▸ **Фрагмент документа**
------------------------------------

Выбрать главу

 Для того, чтобы поместить и принять всех, кто должен был жить в Ясной Поляне лето, а потом зиму и осень, надо было привести в порядок дом и флигель. Лева с молодой женой предполагал там жить осень и зиму, и вот я в конце апреля отправилась в Ясную Поляну и Тулу нанимать печников, маляров, заказывать новые рамы и двери и производить разный ремонт. Хорошо было тогда в деревне, и поездка эта была мне скорее приятна. Люблю природу, особенно при ее весеннем пробуждении.

 Без меня Лев Николаевич немного похворал, и Таня мне пишет: "Это удивительно! Как только вы уезжаете, он расклеивается". Еще бы! Разве видны были во всю жизнь Льва Николаевича те ежеминутные, внимательные заботы мои о нем до мельчайших подробностей еды, чистого воздуха, сна, спокойствия, которыми я его окружала.

 Когда я вернулась в Москву, в Ясную Поляну поехала жить Маша, уже вернувшаяся из Крыма. Она взялась следить за работами в обоих домах. К ней приезжала Мария Александровна Шмидт, а потом приехала двоюродная сестра Вера Кузминская. Мы рады были разлучить ее с Оболенским и дать ей подумать в одиночестве о своем отношении к нему.

 В Москве тоже пришлось покрасить и подновить все в нашем Хамовническом доме, так как его нанимали на время коронации Воронцовы и Ферзены. Но эти избалованные господа Ферзены, когда приехали смотреть дом, несмотря на сад, на 16 комнат в доме, нашли, что обстановка нищенская. Жена Ферзена, рожденная княжна Голицына, даже расплакалась и ни за что не соглашалась жить в нашем доме, даже короткое время коронации. Так и простоял наш дом пустой.

------------------------------------

▸ **Данные о расположении элементов и текста**
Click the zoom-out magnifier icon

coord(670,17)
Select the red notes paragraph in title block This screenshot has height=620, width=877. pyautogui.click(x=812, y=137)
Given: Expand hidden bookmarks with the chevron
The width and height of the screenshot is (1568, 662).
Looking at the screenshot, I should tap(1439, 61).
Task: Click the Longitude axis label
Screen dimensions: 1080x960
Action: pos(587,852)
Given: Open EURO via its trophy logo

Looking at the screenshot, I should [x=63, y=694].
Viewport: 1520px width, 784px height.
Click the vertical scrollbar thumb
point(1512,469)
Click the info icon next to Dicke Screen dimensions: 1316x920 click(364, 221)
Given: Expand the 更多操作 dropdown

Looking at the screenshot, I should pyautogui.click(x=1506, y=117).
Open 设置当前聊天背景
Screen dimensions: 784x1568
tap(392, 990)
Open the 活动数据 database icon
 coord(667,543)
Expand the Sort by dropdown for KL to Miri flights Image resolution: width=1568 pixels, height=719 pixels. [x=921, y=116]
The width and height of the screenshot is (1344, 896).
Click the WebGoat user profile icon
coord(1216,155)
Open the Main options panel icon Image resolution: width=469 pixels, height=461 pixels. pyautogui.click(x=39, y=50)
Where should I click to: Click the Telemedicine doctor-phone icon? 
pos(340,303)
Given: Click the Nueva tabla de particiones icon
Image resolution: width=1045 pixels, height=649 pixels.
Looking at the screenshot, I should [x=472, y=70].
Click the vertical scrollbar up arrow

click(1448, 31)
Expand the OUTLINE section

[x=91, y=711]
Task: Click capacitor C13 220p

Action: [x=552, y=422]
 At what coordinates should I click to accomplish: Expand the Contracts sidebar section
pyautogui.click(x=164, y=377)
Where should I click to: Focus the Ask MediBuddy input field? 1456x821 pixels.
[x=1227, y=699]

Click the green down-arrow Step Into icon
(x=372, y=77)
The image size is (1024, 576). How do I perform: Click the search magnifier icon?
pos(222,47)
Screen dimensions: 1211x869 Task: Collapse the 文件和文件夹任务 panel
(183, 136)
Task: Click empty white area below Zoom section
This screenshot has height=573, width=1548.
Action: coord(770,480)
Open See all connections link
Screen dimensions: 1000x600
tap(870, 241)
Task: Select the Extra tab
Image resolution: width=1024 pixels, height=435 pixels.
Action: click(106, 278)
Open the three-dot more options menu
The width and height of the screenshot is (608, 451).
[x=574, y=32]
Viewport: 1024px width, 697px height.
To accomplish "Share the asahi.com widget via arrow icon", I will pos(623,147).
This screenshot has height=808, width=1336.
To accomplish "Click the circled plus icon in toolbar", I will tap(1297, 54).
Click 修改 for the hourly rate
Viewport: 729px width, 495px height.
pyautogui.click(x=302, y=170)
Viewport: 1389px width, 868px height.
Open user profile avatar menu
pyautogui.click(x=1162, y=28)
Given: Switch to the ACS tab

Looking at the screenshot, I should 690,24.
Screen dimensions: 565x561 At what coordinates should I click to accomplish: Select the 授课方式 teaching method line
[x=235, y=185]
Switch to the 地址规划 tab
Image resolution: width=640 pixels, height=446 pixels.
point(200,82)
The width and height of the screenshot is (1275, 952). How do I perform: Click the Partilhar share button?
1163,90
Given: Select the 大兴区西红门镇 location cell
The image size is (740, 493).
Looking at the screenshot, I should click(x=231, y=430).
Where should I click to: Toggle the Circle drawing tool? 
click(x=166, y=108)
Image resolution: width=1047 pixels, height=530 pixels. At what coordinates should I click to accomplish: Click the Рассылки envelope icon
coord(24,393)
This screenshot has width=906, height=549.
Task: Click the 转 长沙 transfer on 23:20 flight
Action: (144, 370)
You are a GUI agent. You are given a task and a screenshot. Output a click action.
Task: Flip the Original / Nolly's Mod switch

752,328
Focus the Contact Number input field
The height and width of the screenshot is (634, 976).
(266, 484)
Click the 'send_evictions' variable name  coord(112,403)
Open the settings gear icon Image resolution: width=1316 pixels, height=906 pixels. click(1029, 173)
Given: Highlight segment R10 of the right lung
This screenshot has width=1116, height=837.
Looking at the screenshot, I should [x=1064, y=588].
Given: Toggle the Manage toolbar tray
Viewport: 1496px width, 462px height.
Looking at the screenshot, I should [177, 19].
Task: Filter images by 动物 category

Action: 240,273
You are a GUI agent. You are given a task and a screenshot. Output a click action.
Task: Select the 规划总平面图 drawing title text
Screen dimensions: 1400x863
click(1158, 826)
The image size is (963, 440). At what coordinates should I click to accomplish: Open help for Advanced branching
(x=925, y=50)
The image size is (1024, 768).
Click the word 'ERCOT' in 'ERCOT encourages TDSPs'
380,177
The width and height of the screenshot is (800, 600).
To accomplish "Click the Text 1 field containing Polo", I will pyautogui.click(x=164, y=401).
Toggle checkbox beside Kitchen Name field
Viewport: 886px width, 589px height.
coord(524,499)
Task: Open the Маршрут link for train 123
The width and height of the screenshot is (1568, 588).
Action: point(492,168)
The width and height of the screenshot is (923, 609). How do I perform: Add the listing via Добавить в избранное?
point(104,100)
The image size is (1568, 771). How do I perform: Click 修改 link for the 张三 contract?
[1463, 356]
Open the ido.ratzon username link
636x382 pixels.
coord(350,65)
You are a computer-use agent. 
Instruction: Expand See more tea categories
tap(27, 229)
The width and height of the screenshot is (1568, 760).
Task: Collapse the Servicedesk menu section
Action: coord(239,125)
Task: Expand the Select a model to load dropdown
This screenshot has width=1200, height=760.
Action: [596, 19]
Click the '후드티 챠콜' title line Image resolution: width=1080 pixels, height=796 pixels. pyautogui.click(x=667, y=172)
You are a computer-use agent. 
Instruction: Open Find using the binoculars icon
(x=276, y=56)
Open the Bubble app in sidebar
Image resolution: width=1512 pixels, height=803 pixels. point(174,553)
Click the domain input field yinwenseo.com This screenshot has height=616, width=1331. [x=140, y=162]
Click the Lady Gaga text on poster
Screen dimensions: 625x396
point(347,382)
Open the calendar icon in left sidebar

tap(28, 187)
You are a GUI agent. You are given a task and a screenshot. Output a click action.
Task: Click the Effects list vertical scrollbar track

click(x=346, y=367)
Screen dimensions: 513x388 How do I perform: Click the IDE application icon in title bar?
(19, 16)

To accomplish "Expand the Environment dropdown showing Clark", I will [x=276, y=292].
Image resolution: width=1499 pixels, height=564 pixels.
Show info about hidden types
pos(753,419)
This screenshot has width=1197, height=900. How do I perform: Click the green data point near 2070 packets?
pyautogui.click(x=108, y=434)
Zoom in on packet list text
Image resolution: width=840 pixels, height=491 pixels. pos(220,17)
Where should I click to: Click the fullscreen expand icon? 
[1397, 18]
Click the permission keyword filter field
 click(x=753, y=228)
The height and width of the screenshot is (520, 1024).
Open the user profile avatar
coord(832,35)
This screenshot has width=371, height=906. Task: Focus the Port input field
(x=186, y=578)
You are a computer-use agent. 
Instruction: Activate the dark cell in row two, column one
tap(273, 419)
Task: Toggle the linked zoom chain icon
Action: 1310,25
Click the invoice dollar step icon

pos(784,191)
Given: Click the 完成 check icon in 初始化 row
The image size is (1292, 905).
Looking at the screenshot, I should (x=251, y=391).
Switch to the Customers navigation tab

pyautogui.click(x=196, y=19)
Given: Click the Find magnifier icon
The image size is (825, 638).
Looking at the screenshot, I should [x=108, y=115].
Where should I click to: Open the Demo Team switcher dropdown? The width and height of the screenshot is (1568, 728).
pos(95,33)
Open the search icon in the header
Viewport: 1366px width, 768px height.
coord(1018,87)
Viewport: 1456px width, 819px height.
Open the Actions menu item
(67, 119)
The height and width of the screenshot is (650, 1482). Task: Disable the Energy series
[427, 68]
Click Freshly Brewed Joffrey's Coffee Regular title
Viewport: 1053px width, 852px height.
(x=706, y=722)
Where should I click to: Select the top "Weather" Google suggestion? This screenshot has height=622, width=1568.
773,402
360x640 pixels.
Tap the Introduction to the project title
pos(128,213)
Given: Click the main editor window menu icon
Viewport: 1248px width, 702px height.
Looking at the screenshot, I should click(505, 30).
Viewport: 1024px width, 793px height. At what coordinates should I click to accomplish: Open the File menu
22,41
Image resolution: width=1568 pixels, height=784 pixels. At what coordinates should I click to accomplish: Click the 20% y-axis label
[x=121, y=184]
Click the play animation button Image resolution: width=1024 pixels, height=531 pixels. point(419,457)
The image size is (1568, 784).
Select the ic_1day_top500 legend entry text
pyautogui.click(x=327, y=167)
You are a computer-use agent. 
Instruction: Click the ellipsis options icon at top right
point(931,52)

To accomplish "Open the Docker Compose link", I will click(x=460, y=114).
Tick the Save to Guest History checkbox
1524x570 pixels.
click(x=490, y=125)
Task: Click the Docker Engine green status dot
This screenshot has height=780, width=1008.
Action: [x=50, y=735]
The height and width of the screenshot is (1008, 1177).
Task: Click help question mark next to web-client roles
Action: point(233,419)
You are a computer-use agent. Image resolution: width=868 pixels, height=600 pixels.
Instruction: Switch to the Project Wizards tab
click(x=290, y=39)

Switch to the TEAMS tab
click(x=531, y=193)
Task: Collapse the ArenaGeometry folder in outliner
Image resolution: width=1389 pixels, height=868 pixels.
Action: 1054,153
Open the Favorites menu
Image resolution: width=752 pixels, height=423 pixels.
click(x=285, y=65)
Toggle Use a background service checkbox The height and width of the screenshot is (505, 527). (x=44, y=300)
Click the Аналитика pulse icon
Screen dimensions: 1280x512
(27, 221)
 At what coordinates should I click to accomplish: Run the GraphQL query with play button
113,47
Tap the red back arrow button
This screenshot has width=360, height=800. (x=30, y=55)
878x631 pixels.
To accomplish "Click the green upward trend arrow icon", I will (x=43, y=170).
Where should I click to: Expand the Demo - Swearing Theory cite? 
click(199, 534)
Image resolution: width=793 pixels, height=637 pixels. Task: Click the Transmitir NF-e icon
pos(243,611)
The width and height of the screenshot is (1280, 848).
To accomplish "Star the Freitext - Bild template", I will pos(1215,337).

------------------------------------

▸ **Что нужно сделать**
**1)** Ответьте на вопросы по отрывку о ремонте домов:
(a) В какое время рассказчица отправилась в Ясную Поляну и Тулу нанимать мастеров?
(b) Откуда вернулась Маша перед тем, как поехать жить в Ясную Поляну?
(c) Сколько комнат было в Хамовническом доме?
**2)** Продолжите отрывок о ремонте домов с того места, на котором он заканчивается.
Записи представляют собой отдельный, самостоятельный материал.

▸ **Ответы на задания**
**1)**
(a) В конце апреля.
(b) Из Крыма.
(c) Шестнадцать.

**2)**
 

ПЕРЕЕЗД В ЯСНУЮ ПОЛЯНУ. НОВИКОВ. ХОЛЕВИНСКАЯ.

 Около 1-го мая вся наша семья переехала в Ясную Поляну, что для всех было праздником. Помню, в то время пришел к Льву Николаевичу крестьянин, Михаил Новиков, служивший тогда где-то волостным писарем. Он начитался сочинений Льва Николаевича, взяв их у своего брата, лакея княгини Волконской, рожденной Львовой. Мысли Льва Николаевича имели большое влияние на обоих братьев, особенно на младшего. И впоследствии этот Михаил Новиков общался с Львом Николаевичем, посещая его. Перед окончательным уходом своим из Ясной Поляны Лев Николаевич писал Новикову о своем намерении приехать жить у него в деревне. На это Новиков написал в ответ, отговаривая Льва Николаевича от этого поступка, очень умное и хорошее письмо, которое, к сожалению, уже не застало Льва Николаевича в Ясной Поляне88.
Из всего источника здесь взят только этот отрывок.